Aim of the exercise:
Look through the listing below for the word "coordinates" and copy every line where it occurs.

Record set:
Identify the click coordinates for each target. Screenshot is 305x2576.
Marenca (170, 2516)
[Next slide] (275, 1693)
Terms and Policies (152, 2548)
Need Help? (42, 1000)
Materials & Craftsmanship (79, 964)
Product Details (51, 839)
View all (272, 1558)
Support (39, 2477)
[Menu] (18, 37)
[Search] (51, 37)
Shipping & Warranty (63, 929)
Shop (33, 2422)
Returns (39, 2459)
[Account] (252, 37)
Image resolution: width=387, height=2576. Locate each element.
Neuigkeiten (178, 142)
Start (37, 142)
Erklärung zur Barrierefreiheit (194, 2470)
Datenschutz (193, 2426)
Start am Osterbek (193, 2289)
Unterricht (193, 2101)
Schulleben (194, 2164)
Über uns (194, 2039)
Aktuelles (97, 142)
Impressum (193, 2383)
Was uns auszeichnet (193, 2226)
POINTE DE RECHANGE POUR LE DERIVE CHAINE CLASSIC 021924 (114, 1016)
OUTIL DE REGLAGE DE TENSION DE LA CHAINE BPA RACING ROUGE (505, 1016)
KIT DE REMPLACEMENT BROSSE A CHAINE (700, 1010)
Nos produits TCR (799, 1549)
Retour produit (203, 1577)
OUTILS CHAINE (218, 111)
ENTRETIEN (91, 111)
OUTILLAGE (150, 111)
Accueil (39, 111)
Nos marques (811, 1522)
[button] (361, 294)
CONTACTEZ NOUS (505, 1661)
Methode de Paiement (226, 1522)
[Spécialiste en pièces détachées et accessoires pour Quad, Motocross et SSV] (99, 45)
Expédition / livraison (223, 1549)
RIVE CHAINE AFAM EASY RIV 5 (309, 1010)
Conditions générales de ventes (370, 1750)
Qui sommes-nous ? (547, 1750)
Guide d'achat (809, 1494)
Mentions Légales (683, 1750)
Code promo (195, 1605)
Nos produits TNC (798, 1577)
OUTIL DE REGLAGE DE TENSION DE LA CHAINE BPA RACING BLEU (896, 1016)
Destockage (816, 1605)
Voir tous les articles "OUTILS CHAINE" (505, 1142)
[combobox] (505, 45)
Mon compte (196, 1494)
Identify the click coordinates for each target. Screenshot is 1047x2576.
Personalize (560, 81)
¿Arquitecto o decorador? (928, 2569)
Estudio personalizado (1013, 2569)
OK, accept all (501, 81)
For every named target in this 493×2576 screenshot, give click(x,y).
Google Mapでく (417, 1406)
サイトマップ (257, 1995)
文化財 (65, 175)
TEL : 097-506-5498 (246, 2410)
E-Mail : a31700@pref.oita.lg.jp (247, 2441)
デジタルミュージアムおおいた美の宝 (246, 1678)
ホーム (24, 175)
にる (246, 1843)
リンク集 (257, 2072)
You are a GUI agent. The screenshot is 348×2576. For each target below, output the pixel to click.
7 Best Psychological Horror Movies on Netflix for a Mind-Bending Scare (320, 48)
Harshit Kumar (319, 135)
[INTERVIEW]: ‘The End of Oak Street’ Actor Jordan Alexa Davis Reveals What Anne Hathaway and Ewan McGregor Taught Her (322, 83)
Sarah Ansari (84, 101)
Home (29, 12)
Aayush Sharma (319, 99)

Task result:
Identify the click coordinates for each target. Screenshot is 305x2576.
Identify the click coordinates for each target. Screenshot is 1047x2576.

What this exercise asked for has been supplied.